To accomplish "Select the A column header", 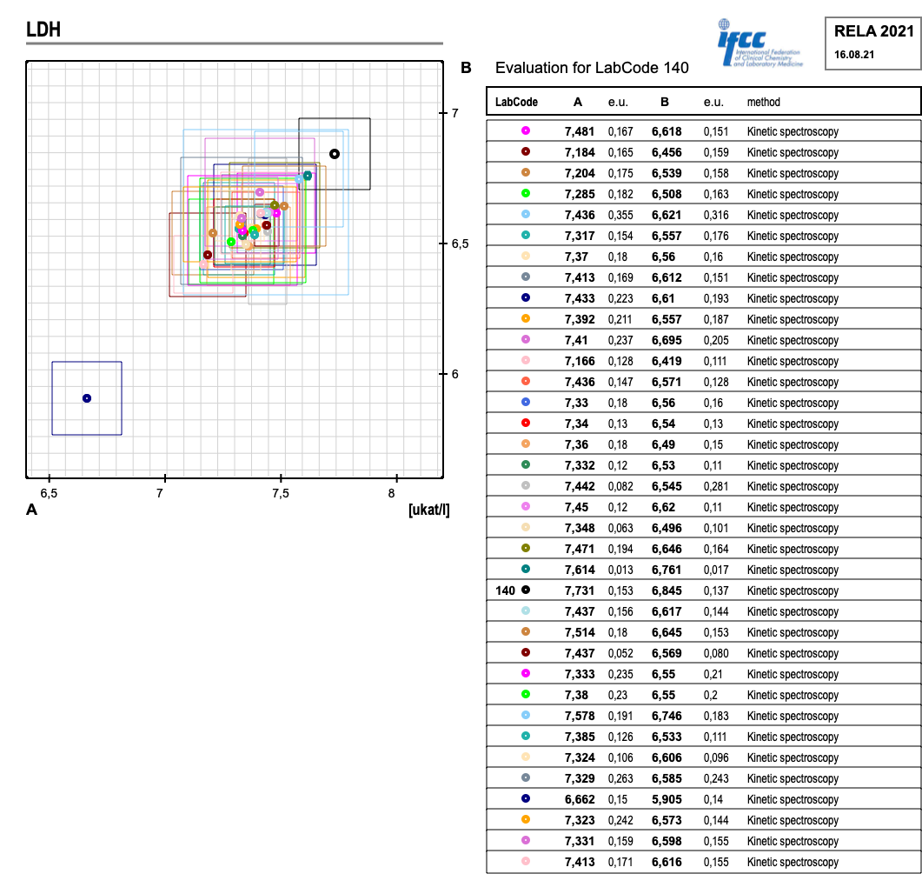I will point(578,102).
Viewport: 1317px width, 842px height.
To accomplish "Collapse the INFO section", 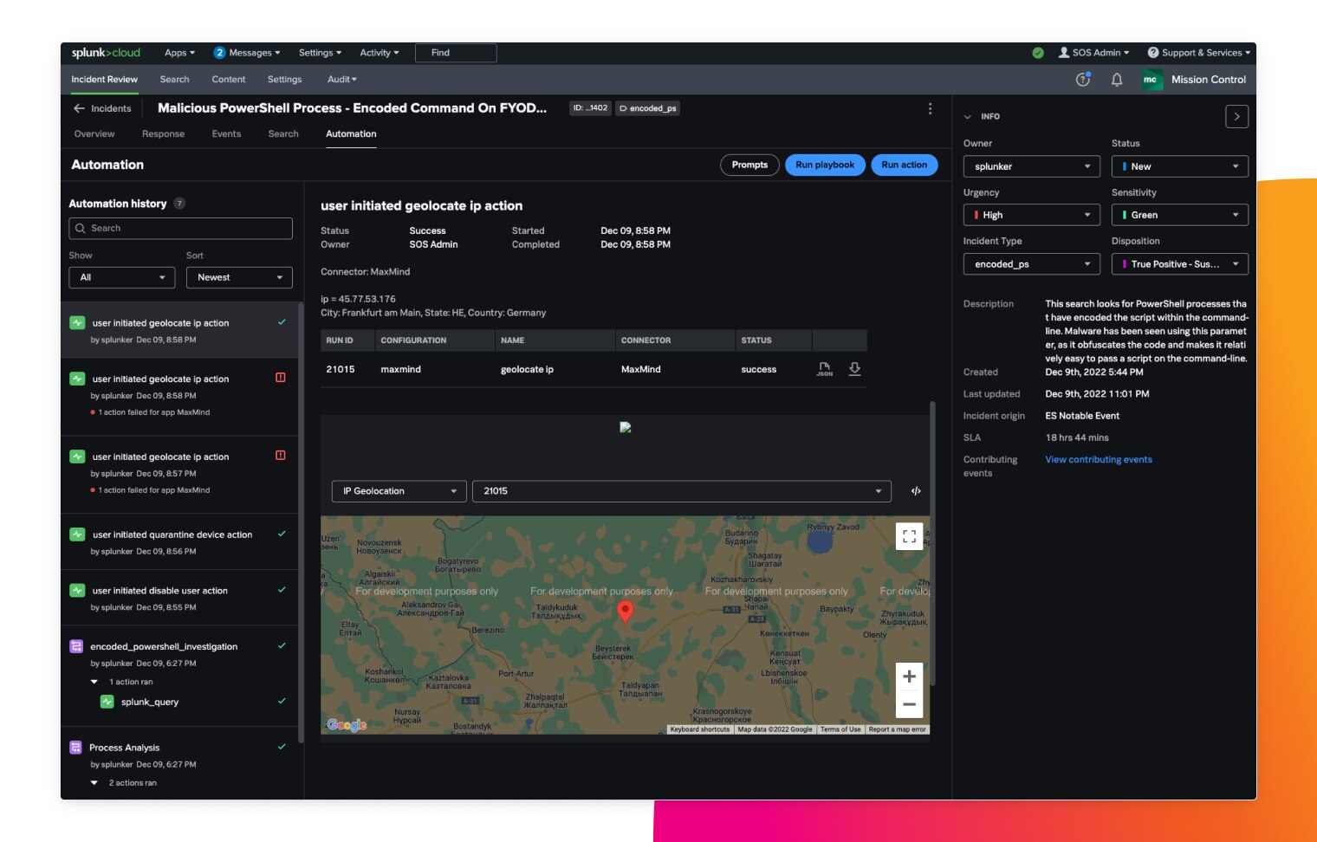I will tap(968, 117).
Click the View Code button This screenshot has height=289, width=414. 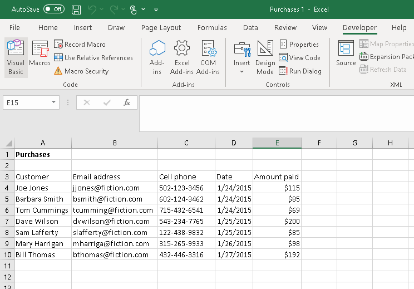pyautogui.click(x=300, y=58)
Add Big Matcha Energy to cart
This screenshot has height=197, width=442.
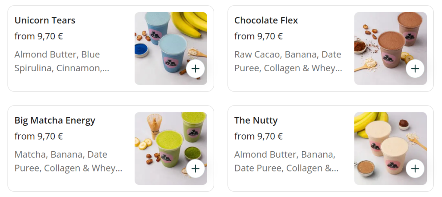[x=196, y=168]
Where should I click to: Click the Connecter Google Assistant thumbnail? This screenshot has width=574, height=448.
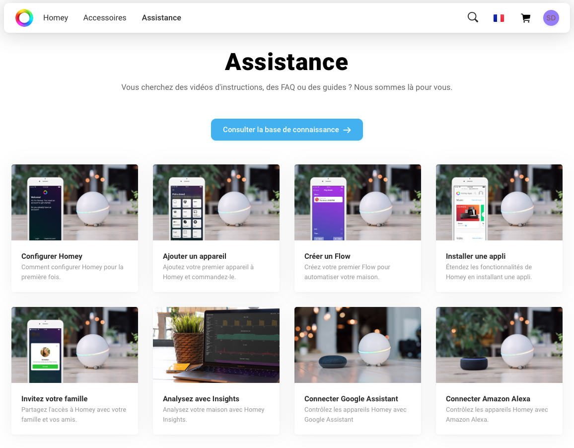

_ _ _

■ To do ■
From the line with "This screenshot has height=197, width=442." down to the end of the entries, retype each line exactly as written, but drop the pictures.

■ Solution ■
This screenshot has height=197, width=442.
[x=196, y=168]
Where should I click to: Click the Connecter Google Assistant thumbnail? This screenshot has width=574, height=448.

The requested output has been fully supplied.